Date: Wed, 18 Sep 2013 18:38:12 -0500
From: Dee Dee Rose <[email protected]>
Subject: Two Goldens needing a home

There are 2 male neutered 8 yr old Golden Retrievers in need of a forever home for both. They are brothers and have never been separated.

*The owners are sending them to the shelter as the owners are getting new carpet, and the dogs shed.

*Please, if you know of someone wanting house trained, well behaved, super sweet boys, please let me know.

They are in the Little Rock, AR area.

Let's help these wonderful dogs!

My email: [email protected]

-- 
Dee Dee Rose

_here is the original letter (information is somewhat repetitive):_

_I'm trying to help a friend find a good home to these beautiful full blooded male golden retrievers, Max and Toby. They need to stay together as they are brothers and have never been apart. They are 8 years old, very sweet calm house dogs. They are both neutered and weight between 85 and 95 lbs. See picture attached.

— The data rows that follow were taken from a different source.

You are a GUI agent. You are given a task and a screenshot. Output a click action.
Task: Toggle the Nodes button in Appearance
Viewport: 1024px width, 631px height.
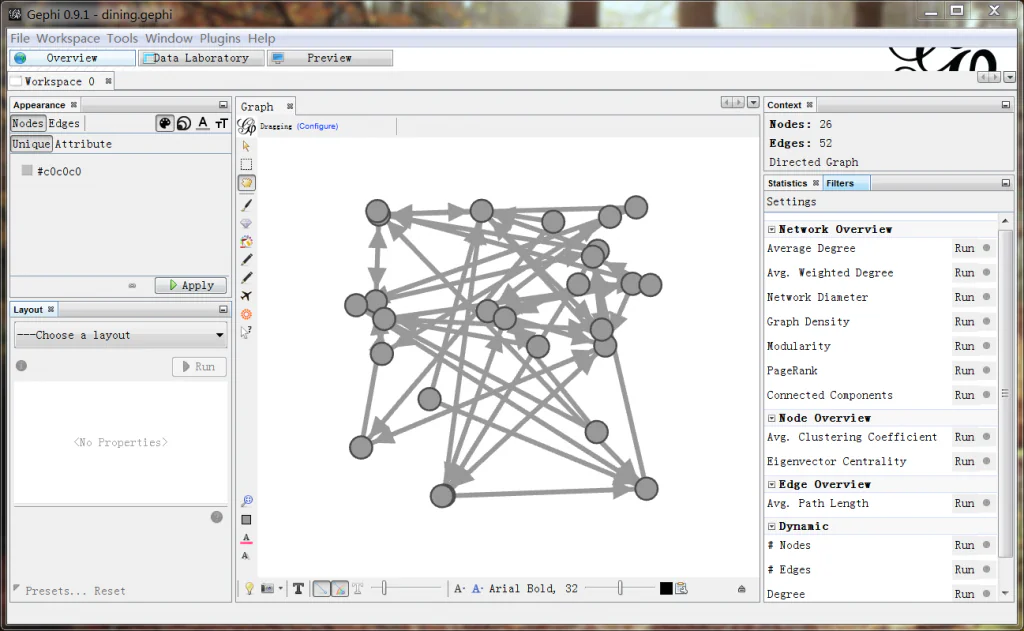coord(27,123)
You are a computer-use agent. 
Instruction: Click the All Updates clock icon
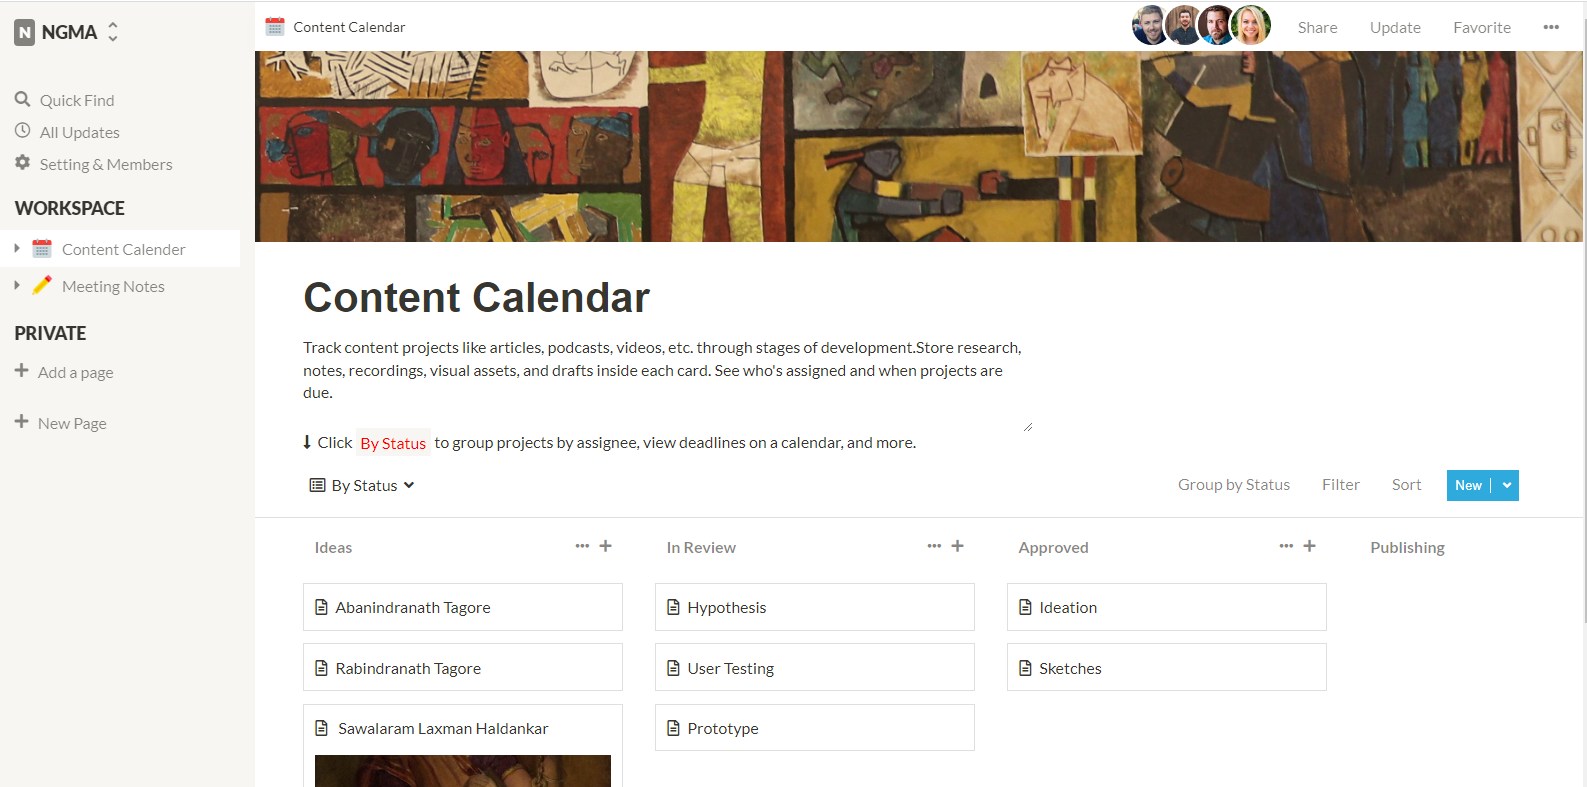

Their sad story is their owners are re-carpeting their house and have decided they don't want the dogs anymore as they shed. They are actually going to take them to the animal shelter if they don't find a new home soon! 

If anyone is interested in these beautiful animals, or knows someone that might be, please call or e-mail me at the information below. I'd really like to help these dogs find a forever home. 



Beth May
Facility Manager
Corporate Occupier & Investor Services
Cushman & Wakefield
__P.O. Box 551_
_Little Rock, Arkansas 72201_
_ 
Tel: __(501) 377-5687_
_Mob: __(501) 231-8039_
_Fax: __(501) 377-5404_
_ 
Email: __[email protected]_
_http://www.cushmanwakefield.com/_​


----------



## KathyL (Jul 6, 2011)

Oh my God, Heartbreaking is putting it mildly. New carpeting trumps a bonded pair. Shame on those owners! I'm looking at rescues but can't do two.


----------



## Brave (Oct 26, 2012)

Omg!!! 

I hope they can find a home. Wishing and praying for their forever home to come in time. 


Sent from Petguide.com Free App


----------



## ShadowGolden (Sep 4, 2012)

That's just awful - what is wrong with people? And at eight years old, they've been with that family a long time. Just awful. I hope they find a loving home - one that doesn't care if their carpet has an awesome fur-trim.


----------



## kwhit (Apr 7, 2008)

hotel4dogs said:


> Their sad story is their owners are re-carpeting their house and have decided they don't want the dogs anymore as they shed.




I'm speechless...well, that's not entirely true. The things I _want_ to say would get me kicked off the forum.


----------



## Megora (Jun 7, 2010)

If anyone could make a decision like that, I think those two goldens are headed to a better home than the one they've had for the past 8 years. Tacky, tacky people.


----------



## MarleyMay (May 18, 2013)

You have got to be kidding me?!?!

I just don't understand some people. And honestly, I don't want too... Rediculous.


----------



## Bell (Jan 23, 2010)

Really??!! New carpet?!They'll be better off with someone that deserves them..In my country it's usually ''we're having a baby'', ''we're moving,no dogs allowed'',''i'm going abroad to work/study''.. Poor boys...


----------



## USAFWife74 (Jan 13, 2013)

So sad.....


Sent from Petguide.com App


----------



## Mayve (Aug 21, 2012)

This makes me mad. There are reasons that I can understand...THIS is NOT one of them. 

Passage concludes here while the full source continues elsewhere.